How Canadian Immigration fraud saw 860 rich Chinese blacklisted
On the morning of October 17, 2012, Canadian border agents began their raids simultaneously, targeting offices in downtown Vancouver and nearby Richmond, as well as a large house on a busy arterial road.
They seized 90 crates of documents and 18 computers, stacks of supposedly “lost” Chinese passports, even a handful of red rubber stamps. There was so much evidence it would take more than a year to translate and organise.
The vast haul, seized from unlicensed immigration consultant Xun “Sunny” Wang, would send shock waves through the lucrative arena of millionaire migration, and in 2015 sent Wang to prison, for scams that had earned him C$10 million (US$7.6million). Sentenced to seven years’ jail, Wang was paroled late last year, having served a third of his time.

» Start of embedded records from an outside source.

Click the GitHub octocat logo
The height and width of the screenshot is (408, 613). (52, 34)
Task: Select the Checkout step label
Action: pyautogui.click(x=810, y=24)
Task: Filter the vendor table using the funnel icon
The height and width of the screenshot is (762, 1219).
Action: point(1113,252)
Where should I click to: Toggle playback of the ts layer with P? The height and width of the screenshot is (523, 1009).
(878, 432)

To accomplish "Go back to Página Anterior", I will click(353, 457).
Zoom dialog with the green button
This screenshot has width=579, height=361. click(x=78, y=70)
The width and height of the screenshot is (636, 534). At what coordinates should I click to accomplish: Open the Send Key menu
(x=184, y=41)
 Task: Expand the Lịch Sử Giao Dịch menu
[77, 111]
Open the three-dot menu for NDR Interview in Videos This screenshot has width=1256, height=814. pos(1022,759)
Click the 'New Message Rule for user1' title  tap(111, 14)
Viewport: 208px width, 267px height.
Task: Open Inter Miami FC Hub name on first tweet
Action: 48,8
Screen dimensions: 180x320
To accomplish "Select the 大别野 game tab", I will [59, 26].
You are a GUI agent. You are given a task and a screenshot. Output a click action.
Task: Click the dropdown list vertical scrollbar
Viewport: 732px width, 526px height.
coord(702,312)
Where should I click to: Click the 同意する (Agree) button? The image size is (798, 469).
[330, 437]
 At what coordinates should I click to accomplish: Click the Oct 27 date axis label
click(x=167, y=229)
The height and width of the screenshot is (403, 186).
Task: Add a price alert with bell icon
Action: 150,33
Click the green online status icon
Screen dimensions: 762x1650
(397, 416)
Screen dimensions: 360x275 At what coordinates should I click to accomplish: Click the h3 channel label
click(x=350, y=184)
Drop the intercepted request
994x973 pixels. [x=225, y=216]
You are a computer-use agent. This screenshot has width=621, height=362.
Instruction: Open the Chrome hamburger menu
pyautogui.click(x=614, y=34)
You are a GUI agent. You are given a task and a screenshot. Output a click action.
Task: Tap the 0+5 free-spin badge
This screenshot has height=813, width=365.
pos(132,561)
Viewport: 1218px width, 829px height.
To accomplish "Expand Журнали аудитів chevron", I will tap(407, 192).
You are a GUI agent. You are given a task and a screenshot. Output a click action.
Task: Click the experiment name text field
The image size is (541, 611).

But an investigation by the South China Morning Post – based on dozens of court and immigration hearings, as well as on interviews with lawyers, tax auditors, officials and industry veterans – shows that the scandal of the biggest immigration fraud in Canadian history is far from over.
And the story began years before officers pulled up outside Wang’s home.
Canada’s border authority told the Post at least 860 clients of Wang’s firms, New Can Consultants and Wellong International Investments, had already either lost immigration status – resulting in expulsion and five-year bans from entering the country – or been reported for inadmissibility.
Resolved cases reveal the privileged lives of the Chinese millionaires whose presence in Canada Wang fabricated with fake addresses and jobs, allowing them to maintain permanent residency or obtain citizenship when, in fact, they lived most of the time in China.